However, you originally asked, "Is it possible to write such a (no cycle) program and compile it with CRTBNDRPG in one pass? Or do I have to resort to CRTRPGMOD + CRTPGM ?"

The simple answers are "YES" and "NO". Scott provided a working example that you can compile with CRTBNDRPG. No *SRVPGM, *BNDDIR, SQL, etc. required!
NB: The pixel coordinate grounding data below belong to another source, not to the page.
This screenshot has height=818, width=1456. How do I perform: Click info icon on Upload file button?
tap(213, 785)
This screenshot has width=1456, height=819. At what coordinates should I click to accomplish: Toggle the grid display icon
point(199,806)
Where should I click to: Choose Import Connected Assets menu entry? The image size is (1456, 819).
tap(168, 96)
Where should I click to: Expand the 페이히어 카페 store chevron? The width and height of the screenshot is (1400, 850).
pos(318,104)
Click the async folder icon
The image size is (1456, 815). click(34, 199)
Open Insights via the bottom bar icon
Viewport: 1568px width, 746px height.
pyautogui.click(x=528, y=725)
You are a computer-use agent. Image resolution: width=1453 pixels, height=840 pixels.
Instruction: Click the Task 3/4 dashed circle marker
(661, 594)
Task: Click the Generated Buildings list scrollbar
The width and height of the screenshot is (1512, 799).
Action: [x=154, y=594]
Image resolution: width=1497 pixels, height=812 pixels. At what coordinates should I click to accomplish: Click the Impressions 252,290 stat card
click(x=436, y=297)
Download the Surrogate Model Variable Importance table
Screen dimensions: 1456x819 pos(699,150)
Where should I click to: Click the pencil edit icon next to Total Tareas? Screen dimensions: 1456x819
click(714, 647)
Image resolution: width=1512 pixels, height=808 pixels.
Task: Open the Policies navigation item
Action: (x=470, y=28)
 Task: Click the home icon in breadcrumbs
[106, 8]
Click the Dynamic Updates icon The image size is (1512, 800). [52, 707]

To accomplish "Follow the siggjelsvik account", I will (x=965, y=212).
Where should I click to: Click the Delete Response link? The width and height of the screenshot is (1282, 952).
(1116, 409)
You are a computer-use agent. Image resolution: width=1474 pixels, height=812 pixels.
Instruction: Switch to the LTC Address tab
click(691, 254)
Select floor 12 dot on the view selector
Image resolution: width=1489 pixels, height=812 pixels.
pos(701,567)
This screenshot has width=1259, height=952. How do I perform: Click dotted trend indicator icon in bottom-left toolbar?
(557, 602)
I've plagiarised Scott's example a little, (see below); compile with CRTBNDRPG and call from the command line:

**free
ctl-opt main(getdow);

dcl-proc getdow;

  dcl-pi *n;
    in_date char(8) const;    // input date YYYYMMDD
  end-pi;

  dcl-c SUNDAY const(d'1899-12-31');
  dcl-s tempDate date;
  dcl-s totalDays int(20);
  dcl-s out_dow packed(1: 0);     // day of week, 0=Sunday 6=Saturday
  dcl-s UserId char(10) inz(*User);

  tempDate = %date(in_date:*ISO0);
  totalDays = %diff(tempDate: SUNDAY: *DAYS);
  out_dow = %rem(totalDays:7);

  dsply out_dow UserId;

  return;

end-proc;

HTH,
Brian.

On 04/09/2019 09:32, Gad Miron wrote:
Hello guys

Thanks to Robert, Carel, Dexter , Justin, Raul for your input.

To sum it:
1. This is a small exercise so I do not want to use SQL although it seems
the simplest way.
2. I thing I understand that creating a module/procedure and embed it in a
SRVPGM is
the proper way to do it
but
3. I hazily recall from years back having read that upon the first call of
a module/procedure
of a service program the entire SRVPGM is loaded into memory .
(and since we have several big SRVPGMs I don't want to add this routine
to any of them)

Am I wrong about this loading of entire SRVPGM into memory?